### TRY IT:
Copy out the lines verbatim, starting at the one containing "You are a GUI" and ending at the one containing "pyautogui.click(x=454, y=190)".

### PROVIDED RECORDS:
**********

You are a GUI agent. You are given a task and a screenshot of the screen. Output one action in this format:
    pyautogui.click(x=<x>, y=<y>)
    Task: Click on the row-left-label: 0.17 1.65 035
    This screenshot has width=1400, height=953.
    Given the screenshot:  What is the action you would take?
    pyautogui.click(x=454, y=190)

**********

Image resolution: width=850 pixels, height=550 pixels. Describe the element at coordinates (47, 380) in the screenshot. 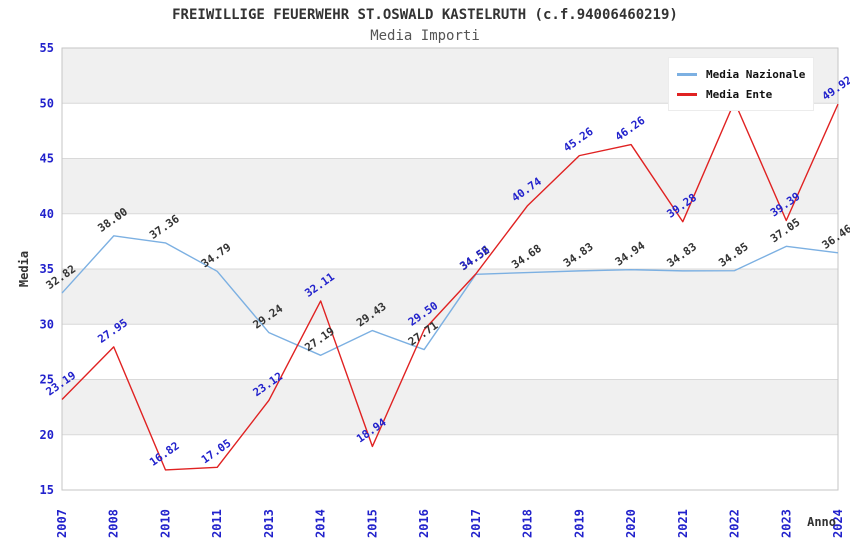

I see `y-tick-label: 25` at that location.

**********

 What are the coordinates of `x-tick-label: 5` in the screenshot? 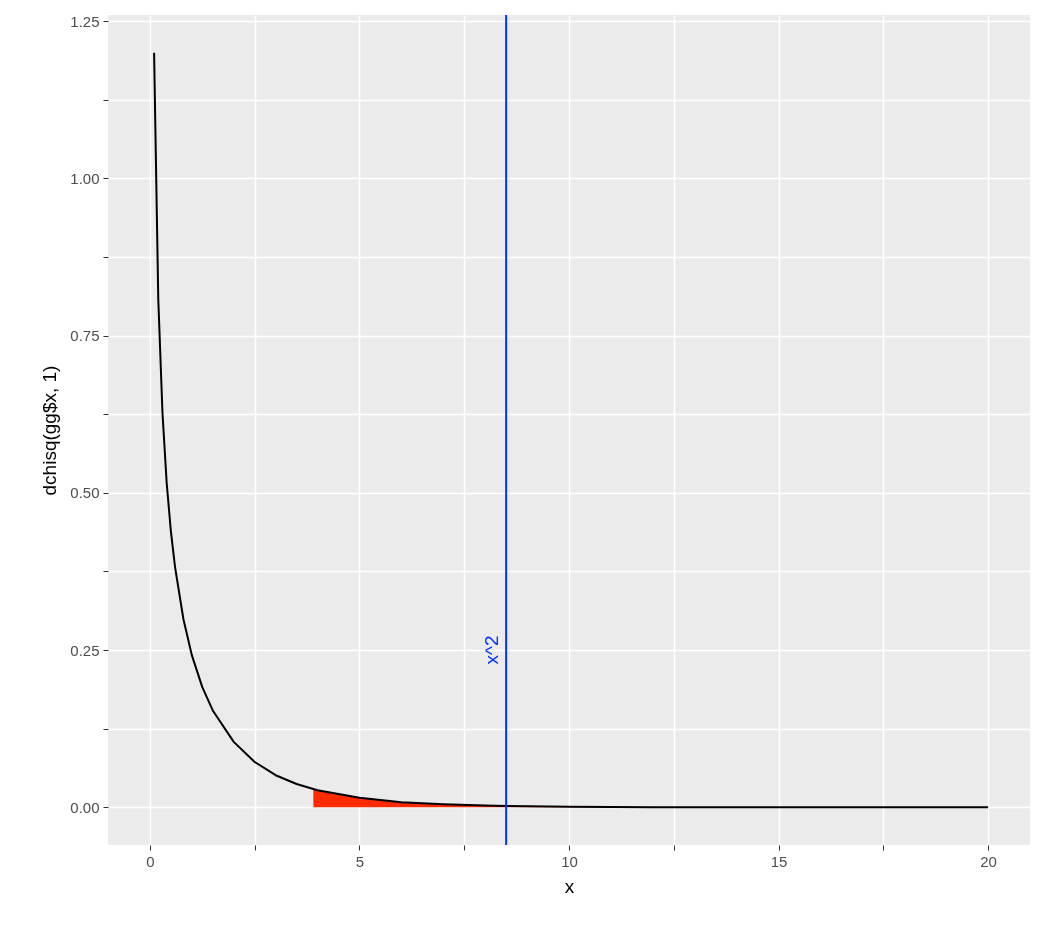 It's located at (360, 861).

**********

### ANSWER FOR THE TASK:
You are a GUI agent. You are given a task and a screenshot of the screen. Output one action in this format:
    pyautogui.click(x=<x>, y=<y>)
    Task: Click on the row-left-label: 0.17 1.65 035
    This screenshot has width=1400, height=953.
    Given the screenshot:  What is the action you would take?
    pyautogui.click(x=454, y=190)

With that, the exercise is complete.